— Task input —

== Segment start ==

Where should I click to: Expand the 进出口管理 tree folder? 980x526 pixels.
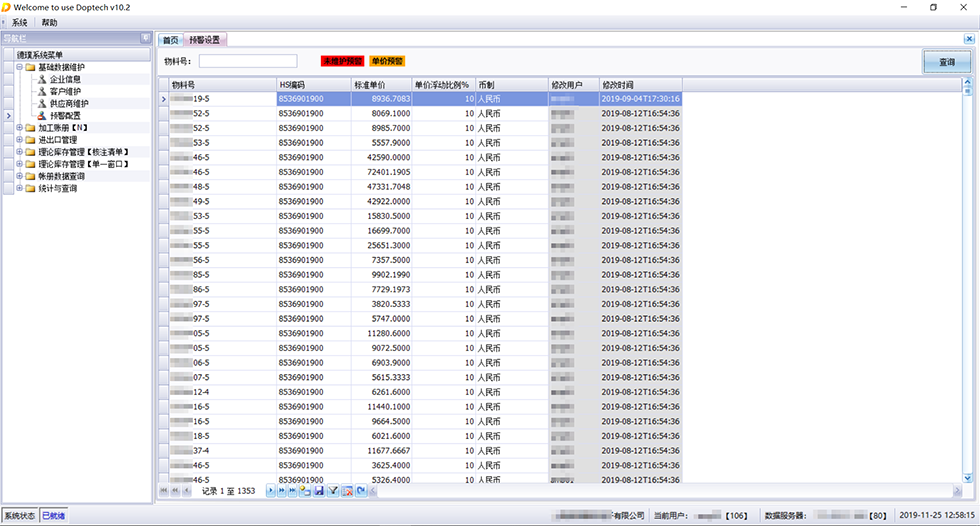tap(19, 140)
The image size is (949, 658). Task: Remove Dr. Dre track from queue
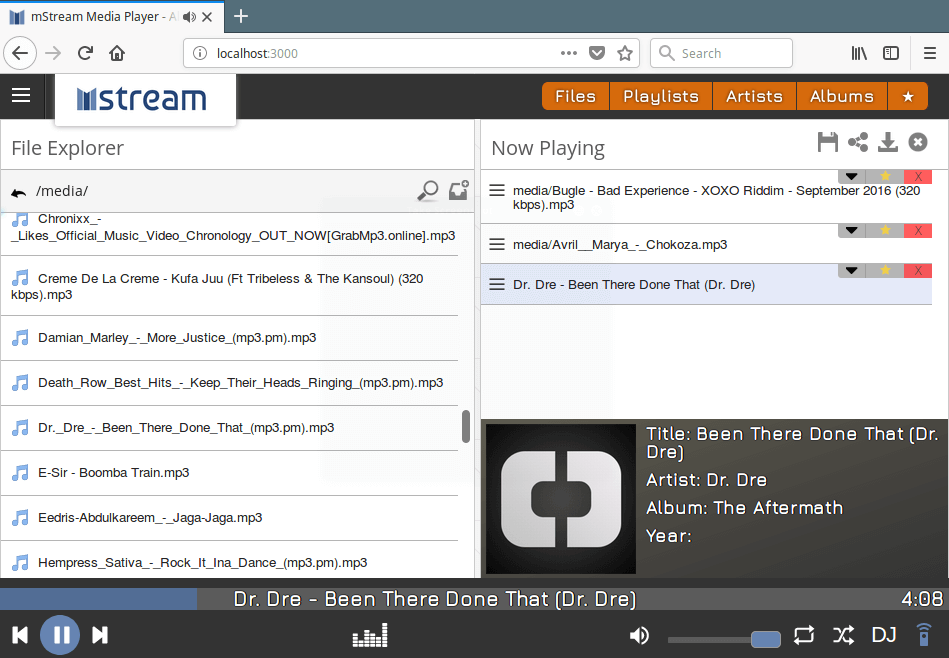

== Segment end ==
== Segment start ==

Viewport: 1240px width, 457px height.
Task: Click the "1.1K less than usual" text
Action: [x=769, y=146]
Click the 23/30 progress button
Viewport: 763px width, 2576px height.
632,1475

== Segment end ==

— Task details —
Would you output the lines above from the line holding "Where should I" up to and including the line holding "The image size", exactly and only those, with no pictures?

— Completed task —
Where should I click to: Expand the 进出口管理 tree folder? 980x526 pixels.
tap(19, 140)
The image size is (949, 658). Task: Remove Dr. Dre track from queue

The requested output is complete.